A novel adaptive optimization framework for SVM hyper-parameters tuning in non-stationary environment: A case study on intrusion detection system

Abstract

Building an Intrusion Detection System (IDS) in non-stationary environment is challenging because, in such an environment, intrusion-related data grow every day. A machine learning model trained in a stationary environment where training data does not change, often fails to retain its performance in real world environment. This is because dynamism in data makes the hyper-parametric values of the underlying classifier shift in the search space. For making such a model work for intrusion detection in non-stationary environment, one must have to run hyper-parametric optimization algorithm again and again at various time instances. But the expansion of the existing data in non-stationary environment, makes such a way of tunning the hyper-parameters computationally expensive. So, there is a requirement of more adaptive and computationally efficient optimization frameworks for hyper-parameters to build IDS in non-stationary environment. This paperwork proposes a novel framework to train a Support Vector Machine (SVM) for intrusion detection by optimizing its hyper-parameters C and γ dynamically. For designing this framework, we have used Moth-Flame Optimization (MFO) as the base optimization algorithm which can be run with random initialization.
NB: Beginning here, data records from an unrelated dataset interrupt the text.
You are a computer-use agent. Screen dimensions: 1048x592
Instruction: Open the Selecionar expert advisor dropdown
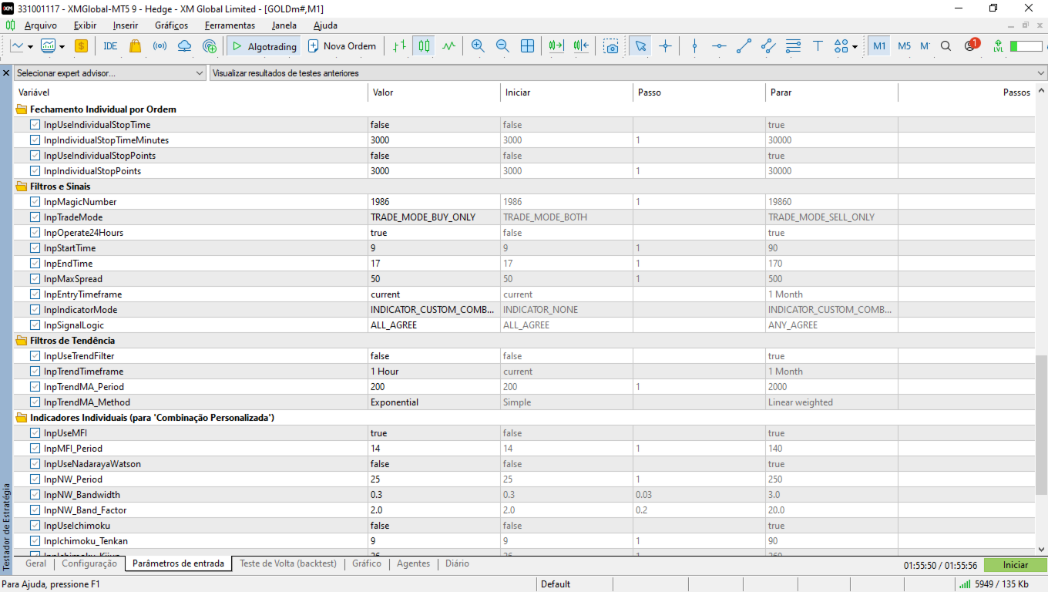[109, 73]
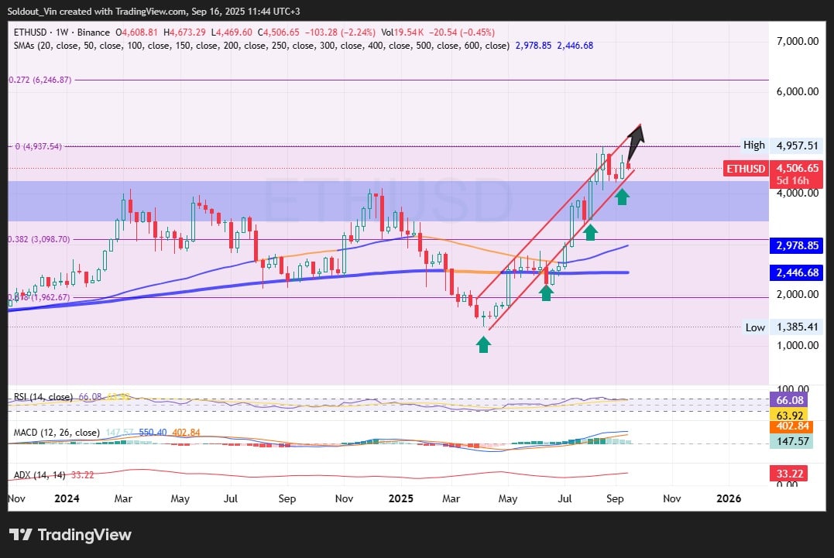Select the green arrow near the 2,000 level
The height and width of the screenshot is (558, 834).
point(547,292)
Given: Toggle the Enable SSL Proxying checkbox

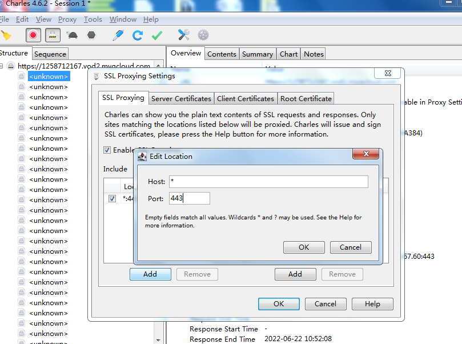Looking at the screenshot, I should coord(107,150).
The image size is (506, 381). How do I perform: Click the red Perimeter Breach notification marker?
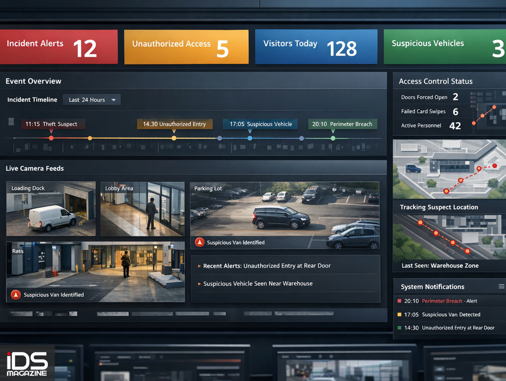click(x=399, y=301)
Further, for utilizing the knowledge generated by running the base optimization algorithm, we have introduced two algorithms- a Lightweight MFO and a simple Knowledge-Based Search. The Lightweight MFO uses the knowledge for initializing the starting solutions and the Knowledge-Based Search uses the knowledge as search space. Based on the result of a drift detection module, the proposed framework identifies the most appropriate algorithm to be used at a particular time instance when re-training of the model is required due to the change in the data. Results have shown a significant reduction in the average time complexity of the hyper-parametric optimization process. We have evaluated our proposed framework on benchmark NSL-KDD dataset and got significantly encouraging convergence rate and detection performance. The obtained average accuracy for IDS built using our proposed framework is 97.5%. Further, we have also compared our framework by considering other metaheuristic algorithms as base optimization algorithms and found that our proposed framework, which uses MFO as a base optimization algorithm outperforms the others.